Dan Wellers is the Global Lead of Digital Futures at SAP, which explores how organizations can anticipate the future impact of exponential technologies. Dan has extensive experience in technology marketing and business strategy, plus management, consulting, and sales.

A New Computing Paradigm: Conversational AI For Consumers And In The Enterprise

Dan Wellers and Till Pieper

Instant messaging apps have taken over. WhatsApp, iMessage, WeChat, Signal, Slack, Facebook Messenger, Snapchat — billions of users exchange information in bite-sized chunks on any or all of these platforms on a daily basis. In fact, as of mid-2015, people were spending more time on messaging apps than on social networks, and as messaging apps become increasingly more sophisticated, this trend shows no sign of reversing.

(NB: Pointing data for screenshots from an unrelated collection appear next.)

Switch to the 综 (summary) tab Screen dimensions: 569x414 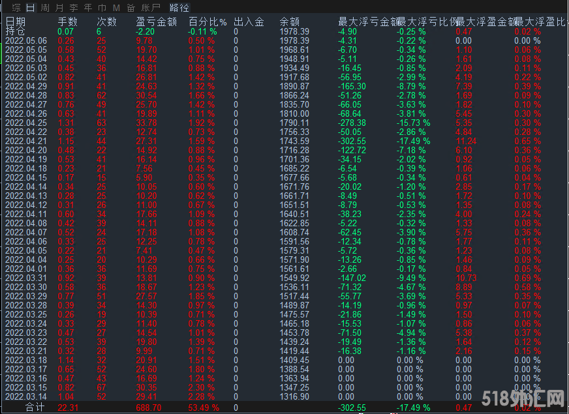[16, 8]
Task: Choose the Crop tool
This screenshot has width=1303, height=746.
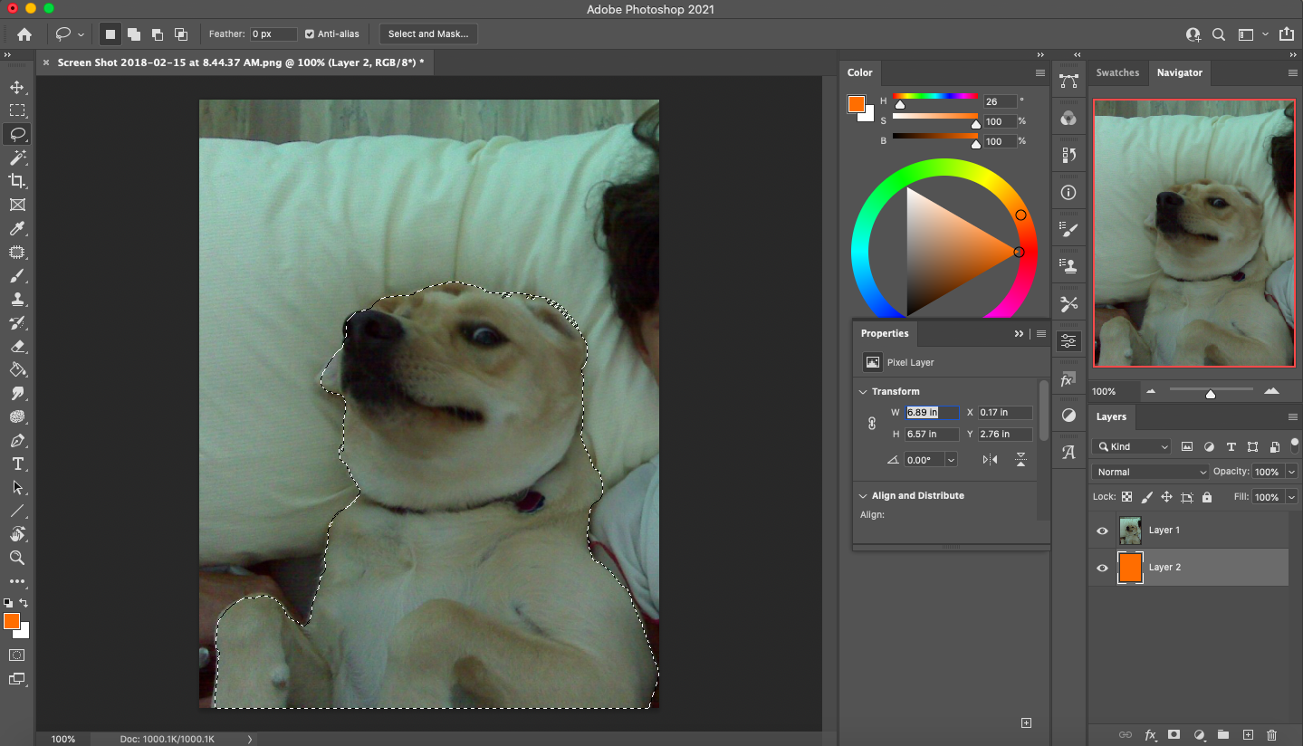Action: click(17, 181)
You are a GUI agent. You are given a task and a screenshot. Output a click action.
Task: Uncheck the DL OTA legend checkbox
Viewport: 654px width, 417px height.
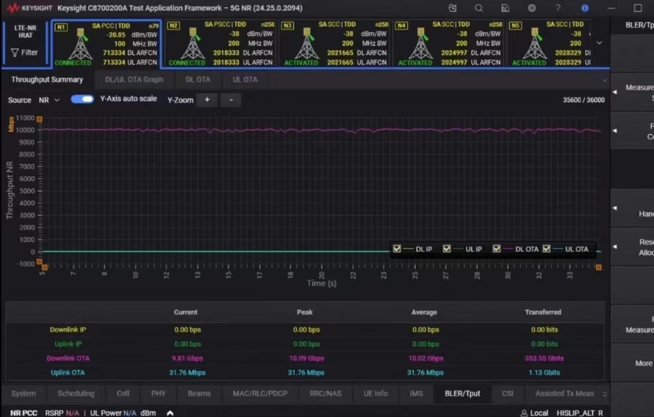click(x=496, y=249)
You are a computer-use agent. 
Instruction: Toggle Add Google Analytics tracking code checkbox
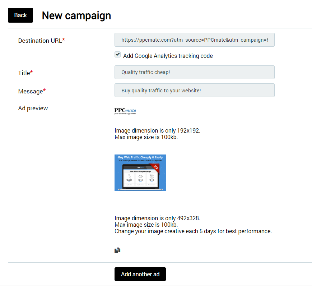click(117, 55)
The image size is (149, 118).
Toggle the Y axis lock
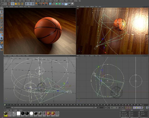point(29,4)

Messaging platforms have expanded far beyond simply enabling users to send and receive text messages, photos, and videos. Many of them allow users to exchange documents and files, voice memos, location information, and sometimes even cash. And intriguingly, they’re creating new opportunities for us to interact not just with each other, but thanks to chatbots, also with machines.

Rise of the chatbots

A chatbot is a service that, in the most basic form in many implementations today, responds through pre-programmed rules to queries it receives through a messaging interface. Despite the name, a chatbot doesn’t necessarily do any chatting. Rather, you tell it what you want, from ordering products to triggering actions, and it responds accordingly.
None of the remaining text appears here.